On my system (5870 normal + 5870 x6, 3 Dell ST2210 monitors) I have issues connecting monitors with HDMI as well. I have 3 identical monitors (Dell ST2210 1920x1080 21.5", DVI/HDMI/VGA inputs) so it isn't a monitor issue. When using DVI they are fine, but I switched the middle one out with HDMI for audio. The picture on it then had a 1" black bar around all sides only on the HDMI monitor. In Catalyst Control Center there is an Overscan adjustment and for some reason they automatically set it too low. Dragging the slider all the way up fixes the issue and makes the picture crisp and clear on my monitor. This may be your problem.
HOWEVER!!!!- if your monitor is a 720p (or even 1080p) television (whether big or small) it may have overscan built in. For some idiotic reason, TV manufacturers think that a pure digital signal isn't clean enough to display normally so they distort it (they think this is doing you a favor, but it is painful and obnoxious). It is mainly a carry-over from analog-signal days when a small amount of overscan would eliminate edge glitches and noise, but on a digital signal the edges don't have noise (if they do, it's the fault of the cable box or other source equipment). Anyways, this will give a particularly nasty picture when using HDMI to connect a PC to a TV with overscan behavior. You can try to tune it out with the overscan slider but usually it is not fixable.
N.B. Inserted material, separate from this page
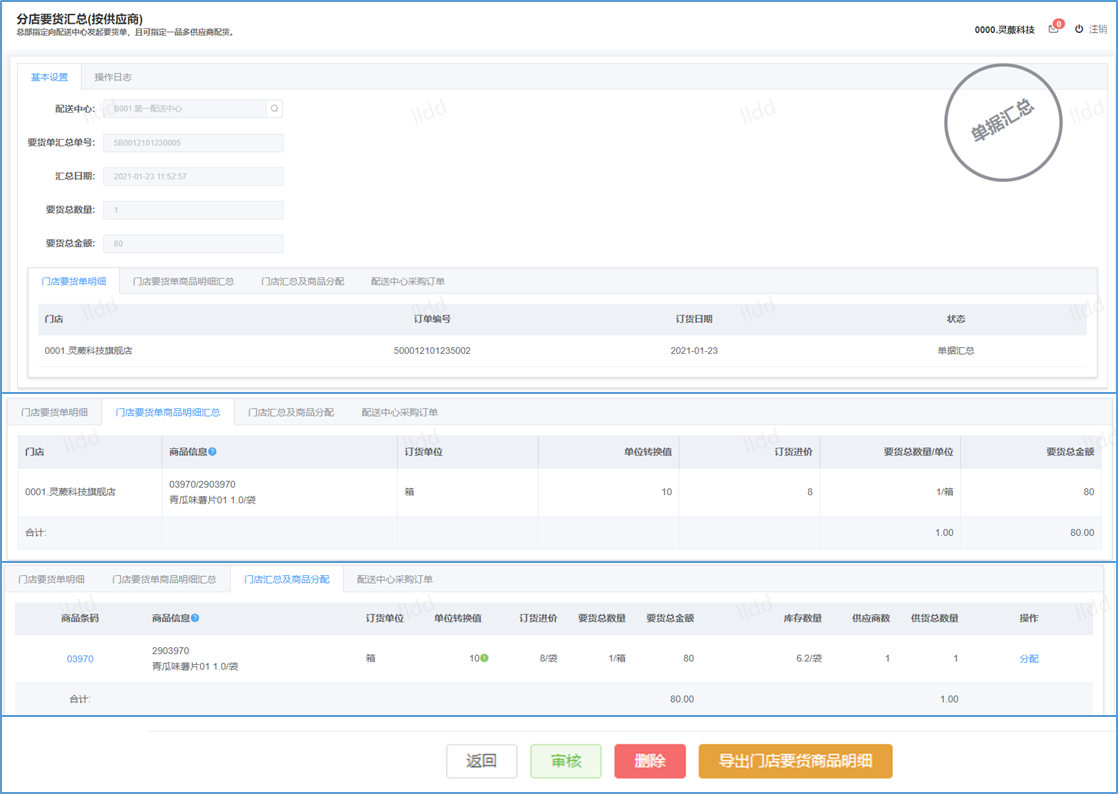This screenshot has height=794, width=1118.
Task: Select the 基本设置 tab
Action: (x=49, y=77)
On one 1080p TV I've used, using the HDMI port with a purely DVI (HDMI without audio) signal will disable overscan and give a clean picture, though enabling audio through the HDMI stream will also turn on overscan and kill the picture quality. On my 720p plasma, it has overscan no matter what.
If your TV suffers from the overscan problem and has a VGA port, use the VGA port instead. While VGA signals aren't as good quality, TV's generally do not overscan them and the overall picture looks better. I have my plasma (720p Toshiba 42hp66) connected this way and the picture is fine. Make sure you get the right resolution (some TV's don't correctly report their resolution).